● WORK TO DO
Rename "GUI agent" to "desktop agent" everywhere it occurs in the material below, and reproduce the material with nothing else changed.

-- start DATA SUPPLIED --

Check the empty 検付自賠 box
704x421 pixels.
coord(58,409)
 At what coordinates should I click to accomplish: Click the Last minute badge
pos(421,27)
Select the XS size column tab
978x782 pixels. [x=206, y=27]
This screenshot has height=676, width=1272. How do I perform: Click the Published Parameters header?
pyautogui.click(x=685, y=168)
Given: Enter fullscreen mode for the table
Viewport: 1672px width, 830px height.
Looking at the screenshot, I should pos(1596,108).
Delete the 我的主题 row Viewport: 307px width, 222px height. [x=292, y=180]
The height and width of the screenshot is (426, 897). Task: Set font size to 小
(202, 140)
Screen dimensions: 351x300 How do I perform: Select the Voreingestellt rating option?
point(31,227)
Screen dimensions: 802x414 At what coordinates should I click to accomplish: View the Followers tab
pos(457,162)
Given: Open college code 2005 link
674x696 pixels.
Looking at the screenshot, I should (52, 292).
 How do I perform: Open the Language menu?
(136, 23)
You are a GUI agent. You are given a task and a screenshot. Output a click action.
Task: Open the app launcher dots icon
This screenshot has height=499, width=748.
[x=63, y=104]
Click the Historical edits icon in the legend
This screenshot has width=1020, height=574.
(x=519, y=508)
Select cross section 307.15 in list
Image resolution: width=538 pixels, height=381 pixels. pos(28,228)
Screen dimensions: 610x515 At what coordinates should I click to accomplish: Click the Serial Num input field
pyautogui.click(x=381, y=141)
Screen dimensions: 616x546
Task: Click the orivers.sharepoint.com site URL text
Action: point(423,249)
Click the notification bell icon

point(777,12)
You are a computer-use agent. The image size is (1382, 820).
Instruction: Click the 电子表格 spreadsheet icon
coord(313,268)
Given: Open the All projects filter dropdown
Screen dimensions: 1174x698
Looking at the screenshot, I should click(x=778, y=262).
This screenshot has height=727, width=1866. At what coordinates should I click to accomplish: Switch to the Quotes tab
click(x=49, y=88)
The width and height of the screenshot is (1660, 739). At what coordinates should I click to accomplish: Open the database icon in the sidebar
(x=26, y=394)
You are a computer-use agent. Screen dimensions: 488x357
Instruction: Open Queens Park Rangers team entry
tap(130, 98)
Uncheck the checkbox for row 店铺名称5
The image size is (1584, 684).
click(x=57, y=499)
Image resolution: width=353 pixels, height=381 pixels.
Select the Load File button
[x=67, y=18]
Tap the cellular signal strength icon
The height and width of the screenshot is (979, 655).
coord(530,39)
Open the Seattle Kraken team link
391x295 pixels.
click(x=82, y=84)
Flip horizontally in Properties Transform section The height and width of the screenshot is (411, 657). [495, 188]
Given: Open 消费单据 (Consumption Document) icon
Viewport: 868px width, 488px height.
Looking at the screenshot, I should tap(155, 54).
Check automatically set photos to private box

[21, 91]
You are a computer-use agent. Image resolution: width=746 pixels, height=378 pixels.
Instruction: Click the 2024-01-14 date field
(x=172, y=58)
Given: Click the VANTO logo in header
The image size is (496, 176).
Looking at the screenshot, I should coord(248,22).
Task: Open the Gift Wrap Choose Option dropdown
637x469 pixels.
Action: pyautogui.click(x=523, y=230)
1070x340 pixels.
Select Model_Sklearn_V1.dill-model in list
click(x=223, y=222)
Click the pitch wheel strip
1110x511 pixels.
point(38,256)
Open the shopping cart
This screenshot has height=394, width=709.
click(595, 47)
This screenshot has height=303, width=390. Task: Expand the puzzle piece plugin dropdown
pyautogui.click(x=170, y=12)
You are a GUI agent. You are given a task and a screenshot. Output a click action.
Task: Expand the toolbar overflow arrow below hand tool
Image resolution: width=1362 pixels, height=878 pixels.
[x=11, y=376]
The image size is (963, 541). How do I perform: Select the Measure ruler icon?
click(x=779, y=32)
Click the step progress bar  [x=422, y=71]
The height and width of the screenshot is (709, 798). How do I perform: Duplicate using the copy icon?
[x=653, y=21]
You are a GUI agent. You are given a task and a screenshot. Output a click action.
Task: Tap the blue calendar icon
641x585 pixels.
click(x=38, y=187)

-- end DATA SUPPLIED --

● CORRECT RESULT
Check the empty 検付自賠 box
704x421 pixels.
coord(58,409)
 At what coordinates should I click to accomplish: Click the Last minute badge
pos(421,27)
Select the XS size column tab
978x782 pixels. [x=206, y=27]
This screenshot has height=676, width=1272. How do I perform: Click the Published Parameters header?
pyautogui.click(x=685, y=168)
Given: Enter fullscreen mode for the table
Viewport: 1672px width, 830px height.
Looking at the screenshot, I should pos(1596,108).
Delete the 我的主题 row Viewport: 307px width, 222px height. [x=292, y=180]
The height and width of the screenshot is (426, 897). Task: Set font size to 小
(202, 140)
Screen dimensions: 351x300 How do I perform: Select the Voreingestellt rating option?
point(31,227)
Screen dimensions: 802x414 At what coordinates should I click to accomplish: View the Followers tab
pos(457,162)
Given: Open college code 2005 link
674x696 pixels.
Looking at the screenshot, I should (52, 292).
 How do I perform: Open the Language menu?
(136, 23)
You are a desktop agent. You are given a task and a screenshot. Output a click action.
Task: Open the app launcher dots icon
This screenshot has height=499, width=748.
[x=63, y=104]
Click the Historical edits icon in the legend
This screenshot has width=1020, height=574.
(x=519, y=508)
Select cross section 307.15 in list
Image resolution: width=538 pixels, height=381 pixels. pos(28,228)
Screen dimensions: 610x515 At what coordinates should I click to accomplish: Click the Serial Num input field
pyautogui.click(x=381, y=141)
Screen dimensions: 616x546
Task: Click the orivers.sharepoint.com site URL text
Action: point(423,249)
Click the notification bell icon

point(777,12)
You are a computer-use agent. The image size is (1382, 820).
Instruction: Click the 电子表格 spreadsheet icon
coord(313,268)
Given: Open the All projects filter dropdown
Screen dimensions: 1174x698
Looking at the screenshot, I should click(x=778, y=262).
This screenshot has height=727, width=1866. At what coordinates should I click to accomplish: Switch to the Quotes tab
click(x=49, y=88)
The width and height of the screenshot is (1660, 739). At what coordinates should I click to accomplish: Open the database icon in the sidebar
(x=26, y=394)
You are a computer-use agent. Screen dimensions: 488x357
Instruction: Open Queens Park Rangers team entry
tap(130, 98)
Uncheck the checkbox for row 店铺名称5
The image size is (1584, 684).
click(x=57, y=499)
Image resolution: width=353 pixels, height=381 pixels.
Select the Load File button
[x=67, y=18]
Tap the cellular signal strength icon
The height and width of the screenshot is (979, 655).
coord(530,39)
Open the Seattle Kraken team link
391x295 pixels.
click(x=82, y=84)
Flip horizontally in Properties Transform section The height and width of the screenshot is (411, 657). [495, 188]
Given: Open 消费单据 (Consumption Document) icon
Viewport: 868px width, 488px height.
Looking at the screenshot, I should tap(155, 54).
Check automatically set photos to private box

[21, 91]
You are a computer-use agent. Image resolution: width=746 pixels, height=378 pixels.
Instruction: Click the 2024-01-14 date field
(x=172, y=58)
Given: Click the VANTO logo in header
The image size is (496, 176).
Looking at the screenshot, I should coord(248,22).
Task: Open the Gift Wrap Choose Option dropdown
637x469 pixels.
Action: pyautogui.click(x=523, y=230)
1070x340 pixels.
Select Model_Sklearn_V1.dill-model in list
click(x=223, y=222)
Click the pitch wheel strip
1110x511 pixels.
point(38,256)
Open the shopping cart
This screenshot has height=394, width=709.
click(595, 47)
This screenshot has height=303, width=390. Task: Expand the puzzle piece plugin dropdown
pyautogui.click(x=170, y=12)
You are a desktop agent. You are given a task and a screenshot. Output a click action.
Task: Expand the toolbar overflow arrow below hand tool
Image resolution: width=1362 pixels, height=878 pixels.
[x=11, y=376]
The image size is (963, 541). How do I perform: Select the Measure ruler icon?
click(x=779, y=32)
Click the step progress bar  [x=422, y=71]
The height and width of the screenshot is (709, 798). How do I perform: Duplicate using the copy icon?
[x=653, y=21]
You are a desktop agent. You are given a task and a screenshot. Output a click action.
Task: Tap the blue calendar icon
641x585 pixels.
click(x=38, y=187)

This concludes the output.